Records for this exercise>
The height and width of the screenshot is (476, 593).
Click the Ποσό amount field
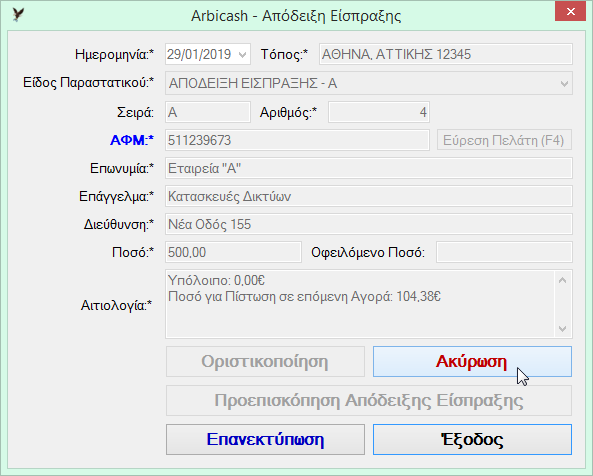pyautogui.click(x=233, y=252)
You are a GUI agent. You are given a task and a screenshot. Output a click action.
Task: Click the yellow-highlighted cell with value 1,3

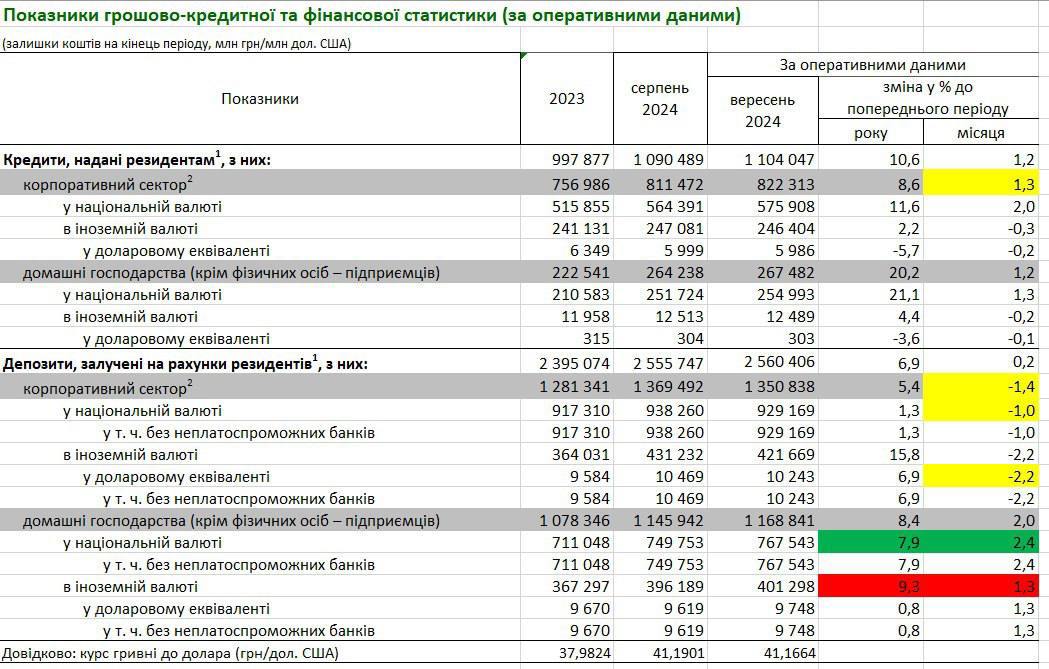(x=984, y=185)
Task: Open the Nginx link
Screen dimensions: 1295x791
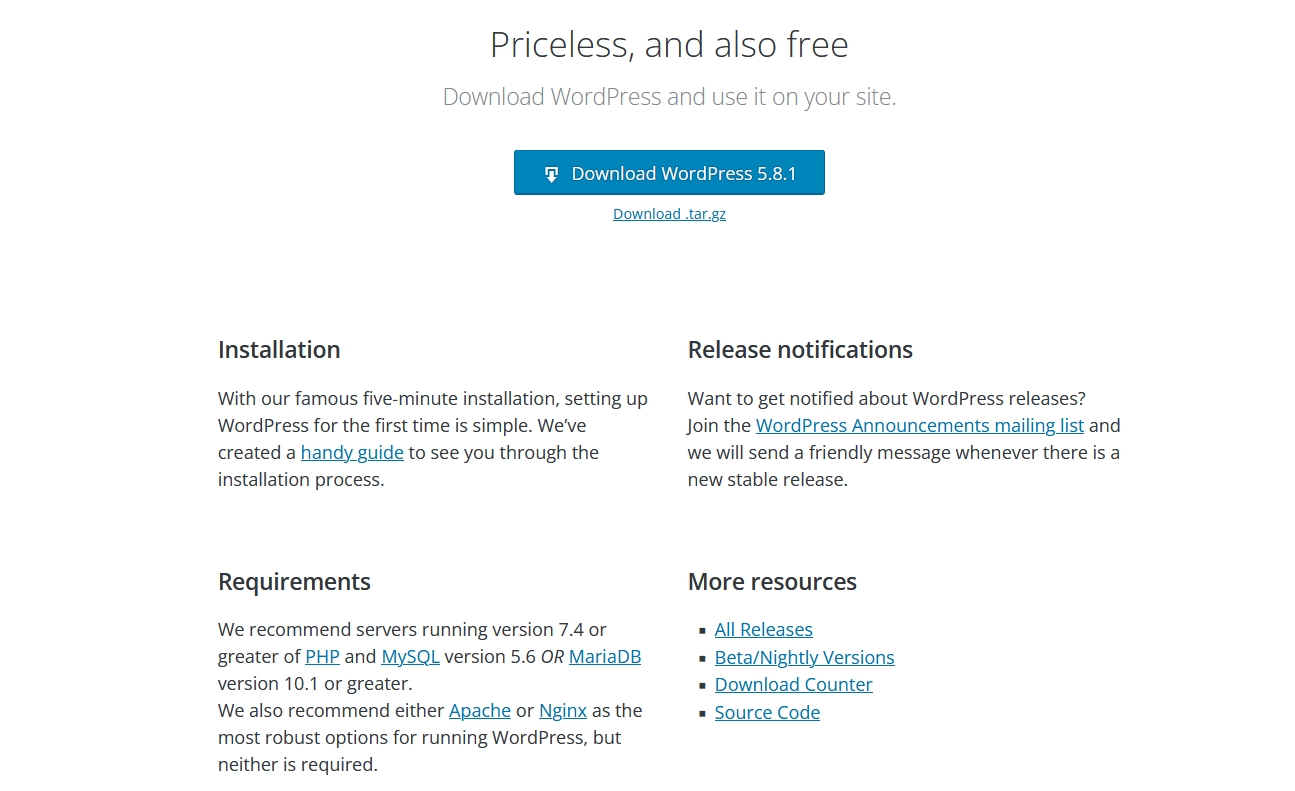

Exercise description> Output nothing but the lines from the one containing "You are a GUI" to the end of the listing, both ends included, reproduced exactly. Pictures stay out.

Solution for this task>
You are a GUI agent. You are given a task and a screenshot. Output a click action.
Task: Click the yellow-highlighted cell with value 1,3

(x=984, y=185)
Task: Open the Nginx link
Screen dimensions: 1295x791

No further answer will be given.